Harriet could have chosen to establish her life as a free woman, to stay safe and away from the men who were looking for her. Instead, she took a leap of faith and returned at least 19 times to the South via the Underground Railroad to rescue her family and dozens of other slaves trapped in lives of suffering. In all those times and with a $40,000 bounty on her head, she never got caught, and she never “lost a passenger.” Even when she went to rescue her husband and he wouldn’t go with her, she wasn’t deterred. Instead, she took other slaves who wanted to escape and didn’t let the rejection discourage her from continuing her work.

And she didn’t stop there. When the Civil War started, Harriet served as a cook and nurse until she eventually chose to become an armed scout and spy for the North. She was the first woman to lead an armed raid in the war, helping to free over 700 slaves during the expedition.

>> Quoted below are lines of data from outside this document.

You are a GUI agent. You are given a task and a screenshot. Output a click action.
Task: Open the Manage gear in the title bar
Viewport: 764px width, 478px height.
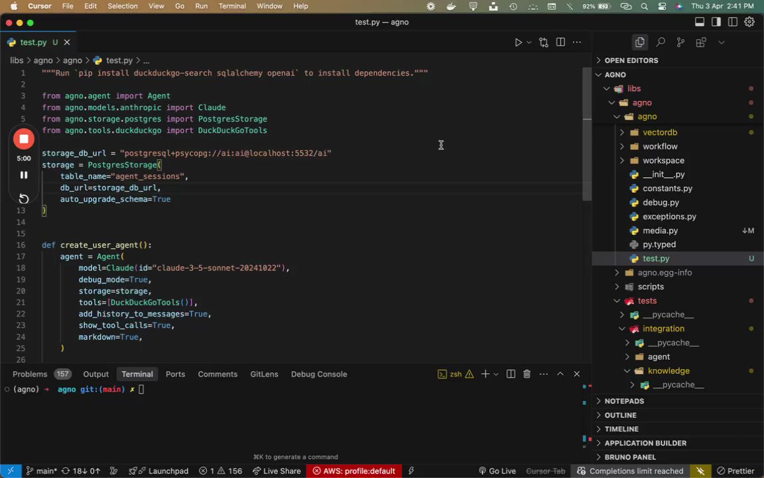749,22
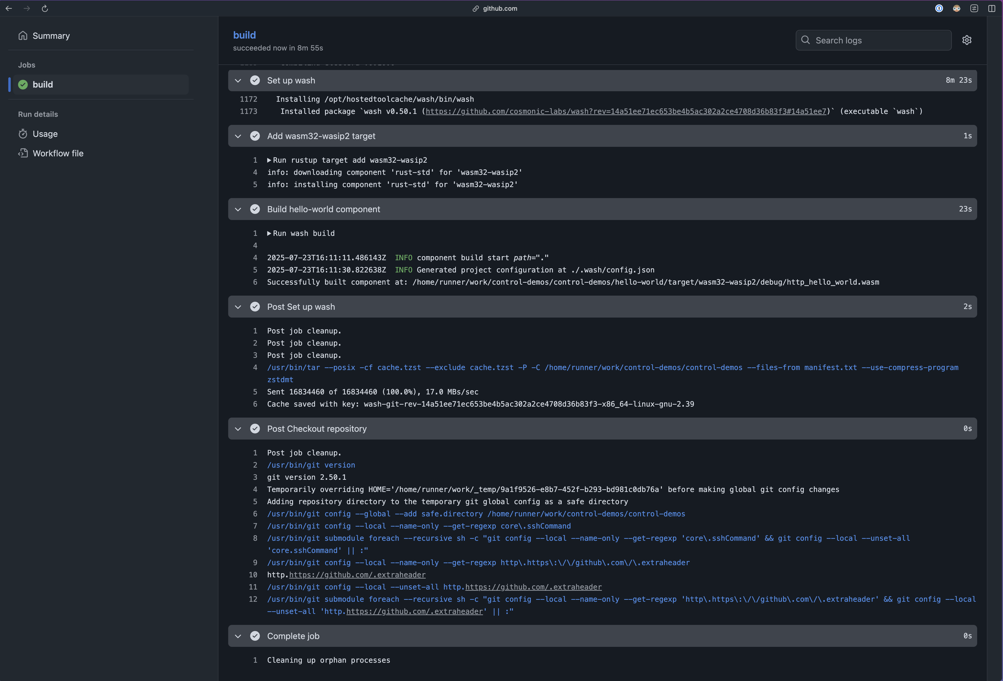Click the Usage stopwatch icon

coord(23,134)
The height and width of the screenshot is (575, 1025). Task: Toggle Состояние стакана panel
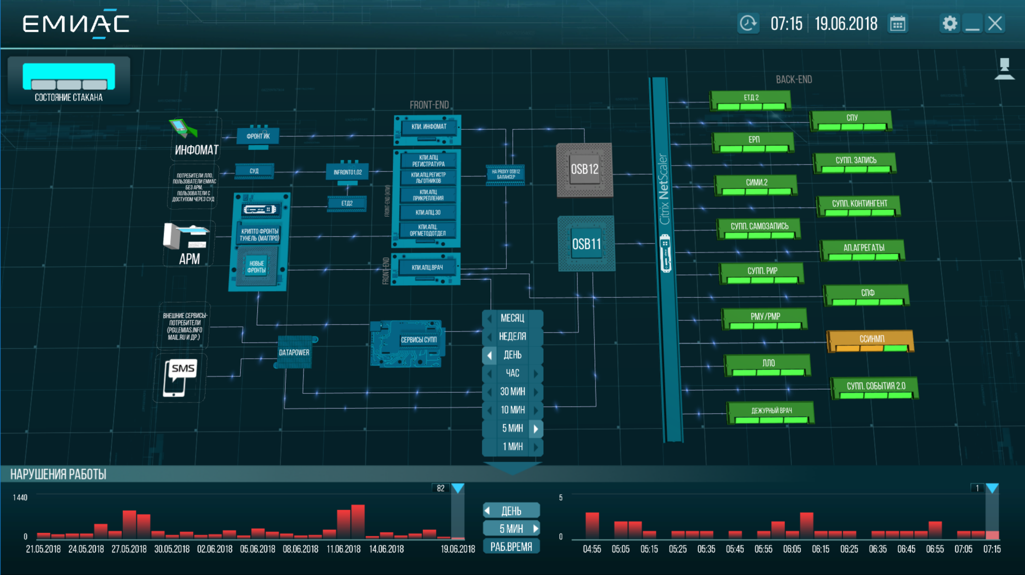point(69,81)
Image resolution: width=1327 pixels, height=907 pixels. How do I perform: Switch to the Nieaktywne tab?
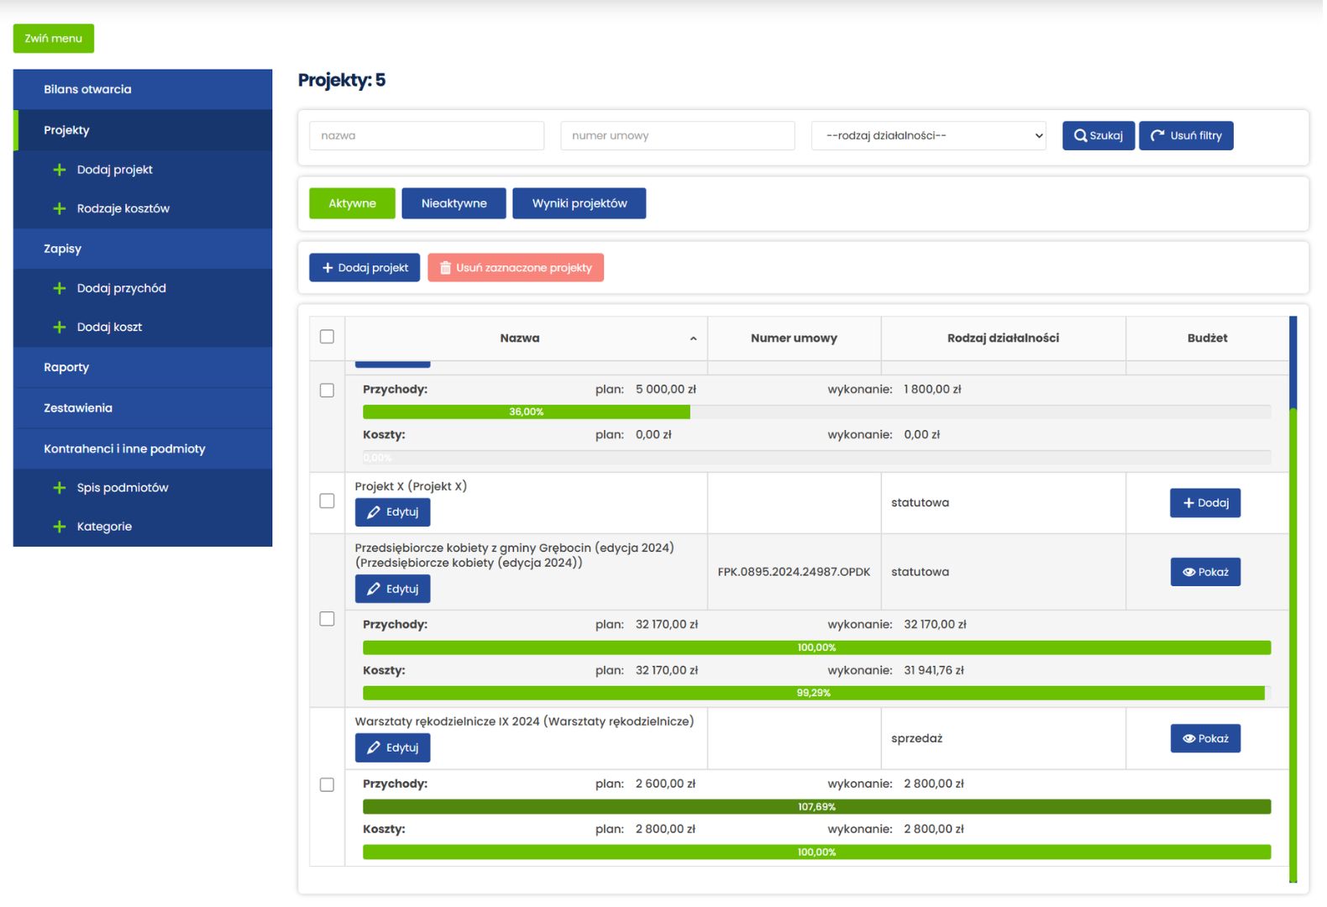[x=454, y=203]
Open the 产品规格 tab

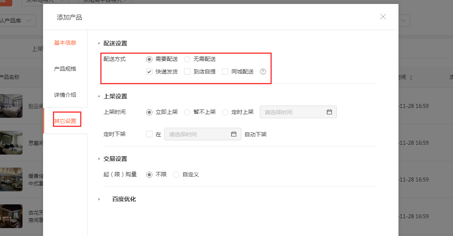click(x=65, y=69)
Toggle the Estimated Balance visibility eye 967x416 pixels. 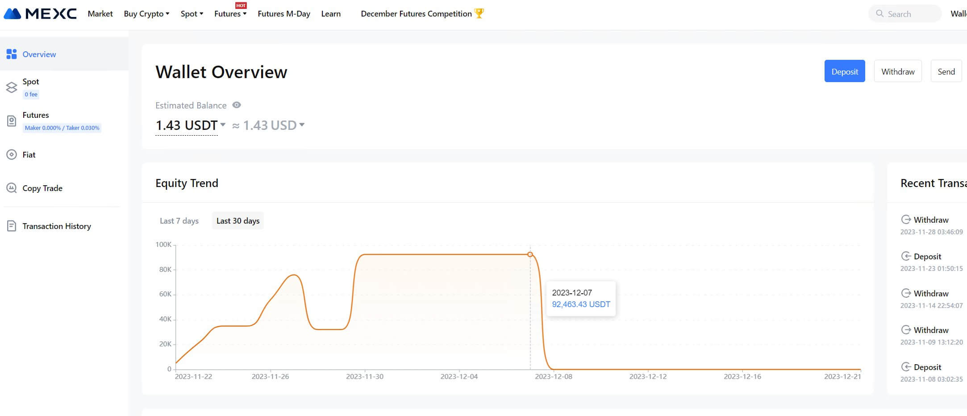[237, 105]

Even in the late years of her life, Harriet continued to speak up for the vulnerable, take action against injustice, and give freely of her material possessions, time, and heart. She worked with Susan B. Anthony to promote women’s suffrage. She gave property to the church to specifically build a home for elderly former slaves who couldn’t afford care elsewhere. Her life was one of self-sacrifice, and she didn’t let fear stop her from doing what she knew she was called to do.

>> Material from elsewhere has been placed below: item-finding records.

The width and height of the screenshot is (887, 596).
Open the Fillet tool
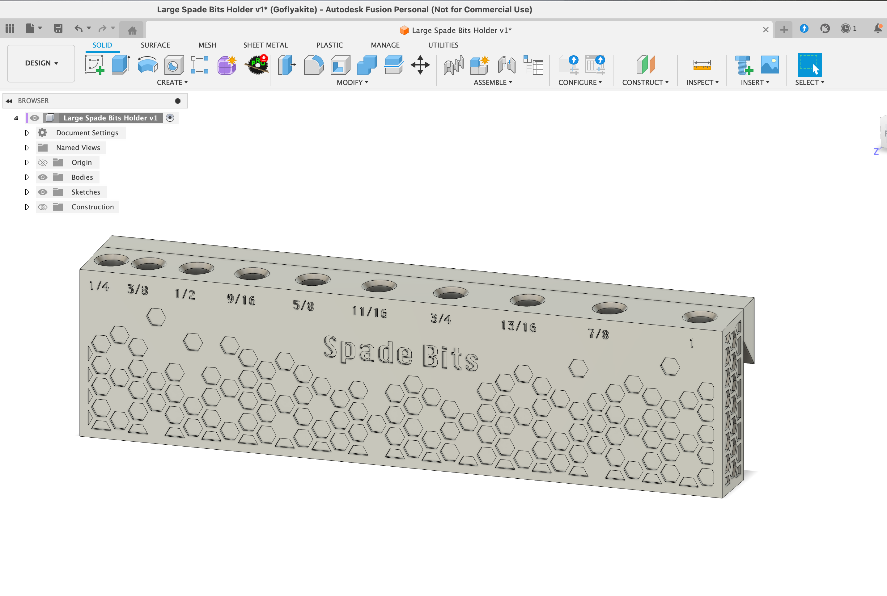[x=314, y=65]
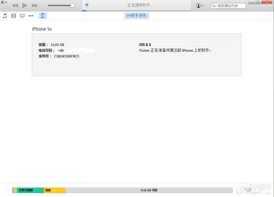Click the Apple ID account icon

(199, 5)
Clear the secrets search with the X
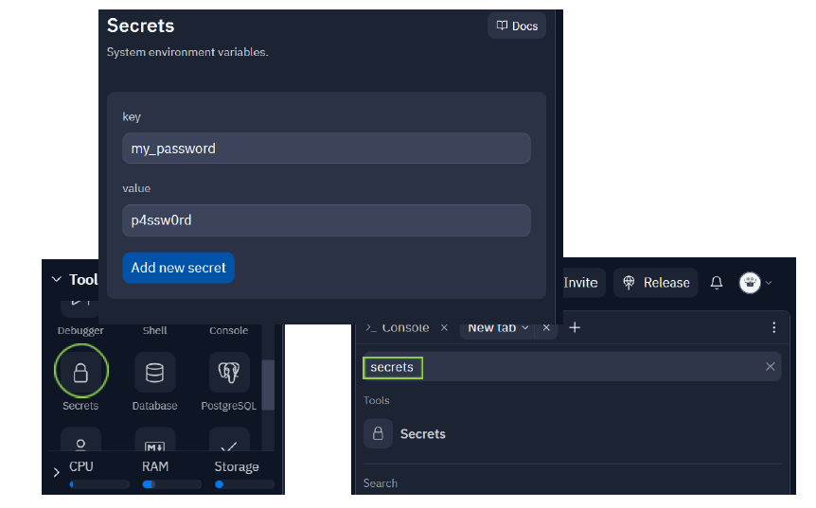816x508 pixels. tap(770, 367)
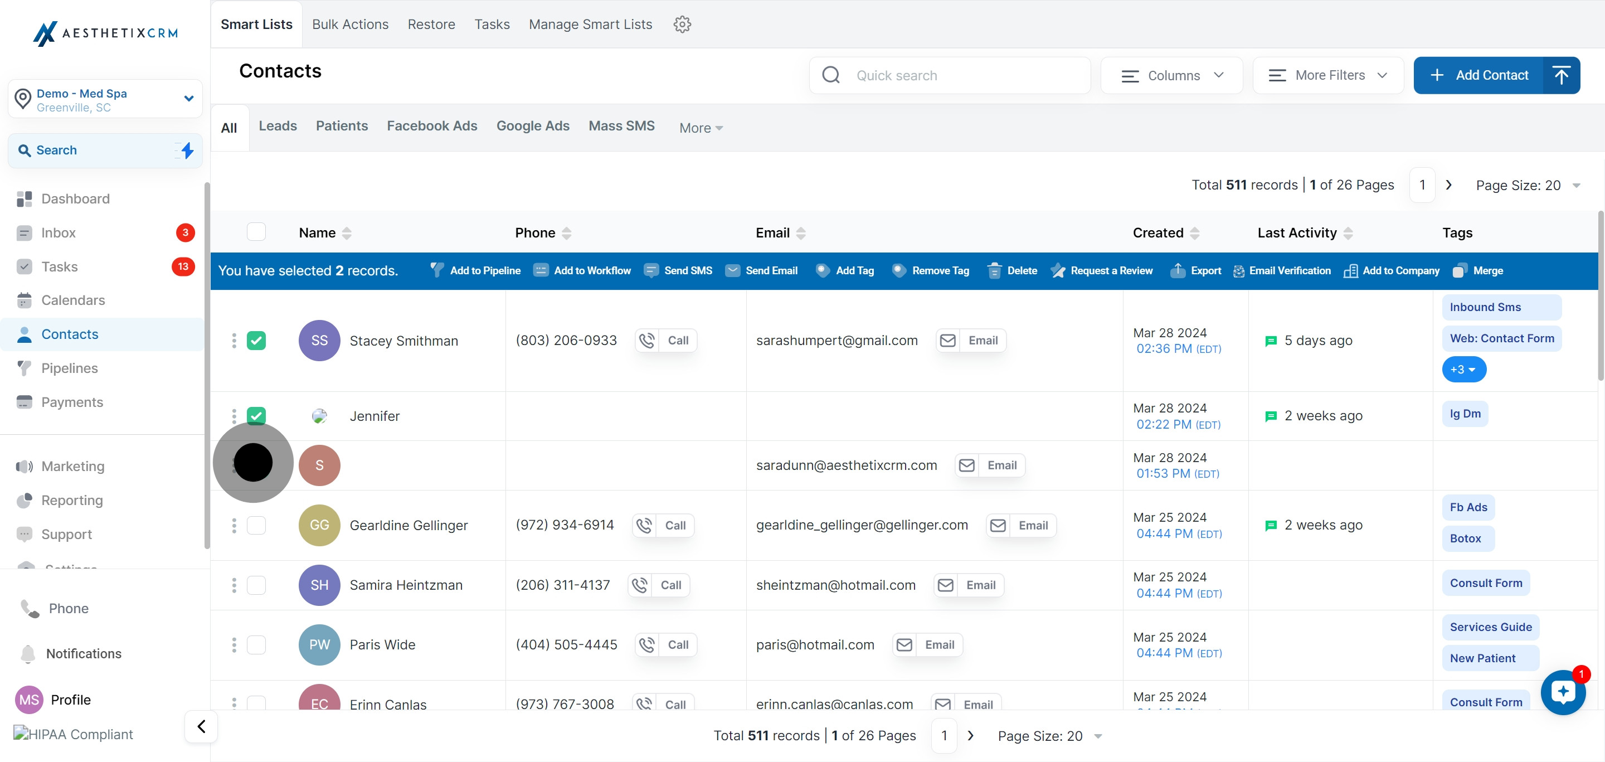The image size is (1605, 762).
Task: Click the import contacts upload arrow icon
Action: click(x=1561, y=75)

Harriet’s entire life pointed towards her faith in Christ and the confidence that she had in Him. Some say that her final words were a paraphrase of John 14:3, saying “I go to prepare a place for you, and where I am ye may be also.” Others say her final words were “swing low, sweet chariot.” Either way, she knew she would be seeing Christ face to face. Of the work she did on the Underground Railroad, in the Civil War, and in the late years of her life, she also pointed people to her faith in God, saying “’Twasn’t me, ‘twas the Lord! I always told Him, ‘I trust you. I don’t know where to go or what to do, but I expect You to lead me,’ an’ He always did.” She grabbed hold of what God had planned for her and never let go.

What does it look like for us to live life like this? Jesus called Peter to step out of the boat in faith, and that’s what we are called to do as well. Harriet stepped out and refused to let the waves keep her from leaving a legacy of freedom, justice, and mercy for countless people. She kept her eyes on Christ and fully trusted that God would use her, protect her, and guide her.

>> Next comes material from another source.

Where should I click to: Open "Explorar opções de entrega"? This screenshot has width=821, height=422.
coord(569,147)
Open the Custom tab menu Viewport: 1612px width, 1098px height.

I speak from experience when I say that taking risks is not easy. I’m not talking about risks like bungee jumping or investing in stock or confessing your feelings to your crush. I’m talking life-changing, take-the-plunge, all-in, trusting-God risks—the risks that led Harriet to bring hundreds of slaves to freedom. These are the risks that are usually stopped by feelings of being not enough, too much, unqualified, and unprepared. But by putting our expectations and dreams fully in God’s and focusing our lives on Him, we can follow in Harriet’s footsteps, living fearlessly and faithfully. We live in the victory that Christ already won on the cross and show His love and grace to everyone around us.

So instead of living lives led by fear, what if we are led by faith? What if we take that risk to say “I trust you. I don’t know where to go or what to do, but I expect You to lead me” like Harriet did? It can be so easy for us to get discouraged—by rejection, loneliness, mistakes, challenges. We can let our lives be ruled by fear, and in reality, we’ll probably stay pretty safe by avoiding risks and not stepping out of that boat. But in doing that, we miss out on so much of what God has to offer us—thriving, full lives led by a bold, confident faith that reflects His glory.